How could I find and remove duplicate files in Slackware by the terminal?

cesarsj · 07-12-2019, 06:45 PM

The command below saves the list of duplicate files to a file.

find . -type f -exec md5sum '{}' ';' | sort | uniq --all-repeated=separate -w 20 > /home/cesarmsj/duplicate_files.txt

Now, I would like to remove duplicate files found, how could I do this ??

I would also like to know the total in MBytes of duplicate files found

BW-userx · 07-12-2019, 06:59 PM

are the names the same in different area's? if you got your list, just run it through a loop and call to remove files.

Code:

while read f ; do rm "$f" ; done < file

if you have absolute path to them files in your list of files.
this might give you some ideas on how to add up or tally total amount of mb
https://www.cyberciti.biz/tips/linux...-examples.html

scasey · 07-12-2019, 08:13 PM

Please post the first few lines (5-10) of duplicate_files.txt.
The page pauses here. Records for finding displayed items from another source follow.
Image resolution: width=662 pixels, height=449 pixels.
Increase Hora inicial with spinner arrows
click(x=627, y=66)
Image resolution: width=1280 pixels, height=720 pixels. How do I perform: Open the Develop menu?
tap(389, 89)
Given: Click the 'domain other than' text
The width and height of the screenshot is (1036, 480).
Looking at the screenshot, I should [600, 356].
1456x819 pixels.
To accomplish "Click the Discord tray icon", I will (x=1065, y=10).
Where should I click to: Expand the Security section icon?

Are the duplicates in the same directory?
Do they have the same name?

syg00 · 07-12-2019, 08:18 PM

Perhaps you should use one of the many tools that do this - usually you can get it to delete, or list attributes such as size, or a bunch of other useful things. For example fdupes.

rnturn · 07-13-2019, 10:30 AM

Quote:

Originally Posted by cesarsj

The command below saves the list of duplicate files to a file.
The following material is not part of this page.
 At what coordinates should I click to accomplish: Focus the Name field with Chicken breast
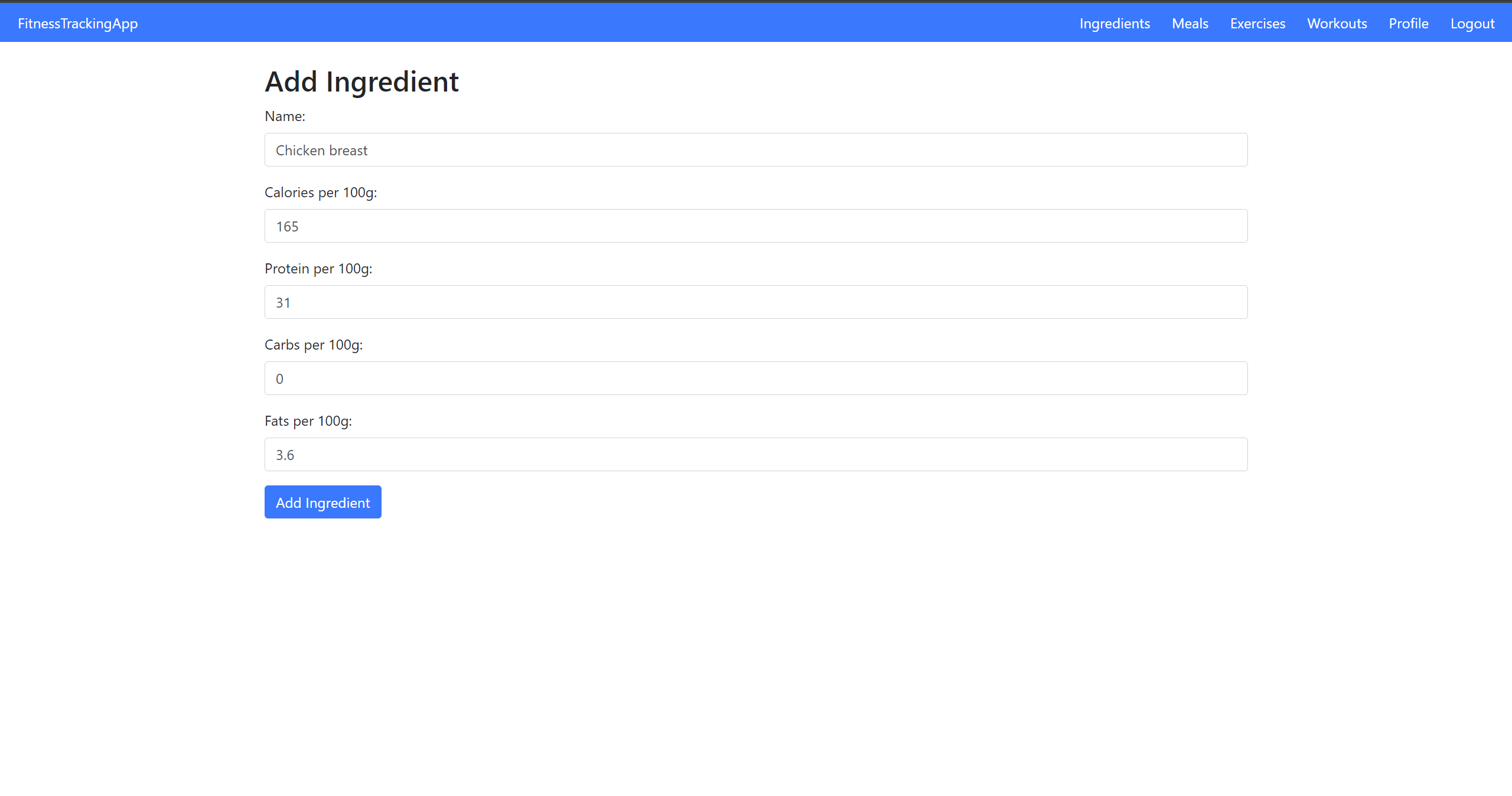click(x=756, y=150)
find . -type f -exec md5sum '{}' ';' | sort | uniq --all-repeated=separate -w 20 > /home/cesarmsj/duplicate_files.txt

Now, I would like to remove duplicate files found, how could I do this ??

I've done something like on my systems. The exception is that I'm too paranoid about deleting the duplicates and breaking something that relies on that particular file being in that particular directory---I'm replacing them with symbolic links back to the first copy encountered.
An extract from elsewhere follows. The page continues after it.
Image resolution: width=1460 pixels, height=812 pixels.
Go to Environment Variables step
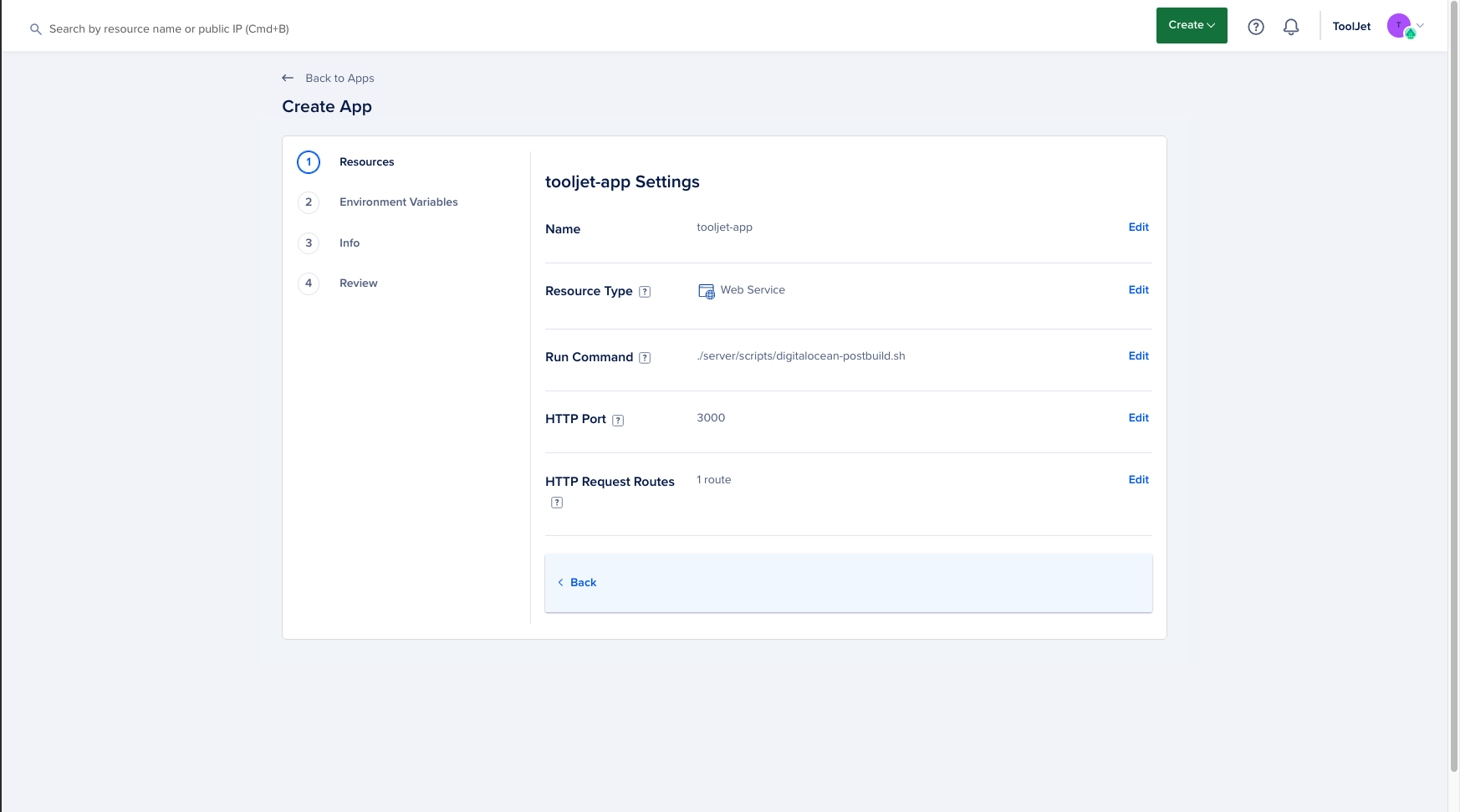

I'm using a Perl script to do it (way too big to post here as it involves stuffing checksums/filepaths into a Pg database and uses SQL to pull out the information I need. I run this against several multi TB disks and the database speeds things up considerably) but from the command line, you could take the results of your checksum gathering and save it into a file, say, "file.checksums". Sort it if you like. Then extract all the checksums from that file, sort them, and run them through uniq, obtain the number of occurances, and save that result into a file ("checksums.count"). You would then scan through that list looking for any checksums that occur more than once. Then grep "file.checksums" for all the records that contain that checksum. This is the list of "original + duplicates" you need to work with. In my script, I select the first occurance as the "master" file. All of the others are files that I'll delete and replace with a symbolic link pointing to the "master". Then just continue looping through the "checksums.count" list.

It's not a one-liner so some fun with scripting is involved.

While you're writing this, though, I'd include a provision to build up the commands that are going to touch the files and display the commands when some variable, say "DRYRUN", is set to "true". Closely examine the commands that are being generated and make sure they're not doing something unintended before turning them loose on your filesystem (DRYRUN = false). I.e.,

Code:

CMD=" ... "
if [ ${DRYRUN} ]; then
    echo "${CMD}"
else
    ${CMD}
fi

I've used a bash function to provide this flexibility.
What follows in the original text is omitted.